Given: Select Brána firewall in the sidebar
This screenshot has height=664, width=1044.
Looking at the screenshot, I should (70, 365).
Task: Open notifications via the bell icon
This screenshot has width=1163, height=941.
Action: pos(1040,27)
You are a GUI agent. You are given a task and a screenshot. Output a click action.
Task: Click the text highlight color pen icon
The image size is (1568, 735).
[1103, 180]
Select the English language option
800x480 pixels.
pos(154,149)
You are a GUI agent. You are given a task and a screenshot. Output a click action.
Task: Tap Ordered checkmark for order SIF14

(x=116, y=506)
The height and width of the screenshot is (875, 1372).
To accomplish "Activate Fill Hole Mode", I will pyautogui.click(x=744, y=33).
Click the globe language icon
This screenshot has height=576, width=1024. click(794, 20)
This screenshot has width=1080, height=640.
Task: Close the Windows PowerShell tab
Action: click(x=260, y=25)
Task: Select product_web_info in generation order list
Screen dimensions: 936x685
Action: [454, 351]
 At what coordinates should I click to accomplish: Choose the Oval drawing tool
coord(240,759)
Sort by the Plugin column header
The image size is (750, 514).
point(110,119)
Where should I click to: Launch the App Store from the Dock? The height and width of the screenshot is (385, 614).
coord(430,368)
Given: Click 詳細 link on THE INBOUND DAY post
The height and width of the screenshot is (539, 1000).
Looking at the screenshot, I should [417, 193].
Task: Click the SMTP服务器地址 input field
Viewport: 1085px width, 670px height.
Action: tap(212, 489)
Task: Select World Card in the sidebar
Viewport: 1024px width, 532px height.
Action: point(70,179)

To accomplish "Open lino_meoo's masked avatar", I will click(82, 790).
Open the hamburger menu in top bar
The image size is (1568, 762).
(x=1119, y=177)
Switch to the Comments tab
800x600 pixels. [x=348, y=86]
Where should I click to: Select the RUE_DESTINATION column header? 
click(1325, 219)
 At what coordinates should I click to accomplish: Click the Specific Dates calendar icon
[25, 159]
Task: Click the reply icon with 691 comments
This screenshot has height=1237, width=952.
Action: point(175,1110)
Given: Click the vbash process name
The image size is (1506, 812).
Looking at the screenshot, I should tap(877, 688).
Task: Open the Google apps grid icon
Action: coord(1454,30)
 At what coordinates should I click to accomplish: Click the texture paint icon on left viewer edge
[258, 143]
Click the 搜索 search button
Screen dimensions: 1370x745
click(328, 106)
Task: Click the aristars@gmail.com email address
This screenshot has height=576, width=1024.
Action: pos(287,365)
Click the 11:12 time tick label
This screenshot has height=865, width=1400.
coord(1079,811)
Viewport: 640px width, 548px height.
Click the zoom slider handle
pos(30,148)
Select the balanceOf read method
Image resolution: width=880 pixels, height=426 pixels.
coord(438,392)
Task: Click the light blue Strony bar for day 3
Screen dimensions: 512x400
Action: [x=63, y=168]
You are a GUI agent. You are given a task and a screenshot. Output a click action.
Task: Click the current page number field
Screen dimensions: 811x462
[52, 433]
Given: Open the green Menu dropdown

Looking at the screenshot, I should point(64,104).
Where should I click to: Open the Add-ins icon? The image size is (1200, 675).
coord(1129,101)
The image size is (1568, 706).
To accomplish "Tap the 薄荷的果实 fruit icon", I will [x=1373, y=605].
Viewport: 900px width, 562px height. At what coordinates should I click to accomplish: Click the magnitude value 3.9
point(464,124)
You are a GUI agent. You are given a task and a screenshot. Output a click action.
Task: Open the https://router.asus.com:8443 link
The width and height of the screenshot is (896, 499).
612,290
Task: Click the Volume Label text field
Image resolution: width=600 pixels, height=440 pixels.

◆ ◆ ◆ ◆ ◆ ◆ ◆

* WHAT TO WORK ON *
Output only a verbatim copy of the lines spanning from the line that contains "Screen dimensions: 512x400" to the end of the records above.

* SOLUTION TO THIS PROBLEM *
Screen dimensions: 512x400
Action: [x=63, y=168]
You are a GUI agent. You are given a task and a screenshot. Output a click action.
Task: Click the current page number field
Screen dimensions: 811x462
[52, 433]
Given: Open the green Menu dropdown

Looking at the screenshot, I should point(64,104).
Where should I click to: Open the Add-ins icon? The image size is (1200, 675).
coord(1129,101)
The image size is (1568, 706).
To accomplish "Tap the 薄荷的果实 fruit icon", I will [x=1373, y=605].
Viewport: 900px width, 562px height. At what coordinates should I click to accomplish: Click the magnitude value 3.9
point(464,124)
You are a GUI agent. You are given a task and a screenshot. Output a click action.
Task: Open the https://router.asus.com:8443 link
The width and height of the screenshot is (896, 499).
612,290
Task: Click the Volume Label text field
Image resolution: width=600 pixels, height=440 pixels.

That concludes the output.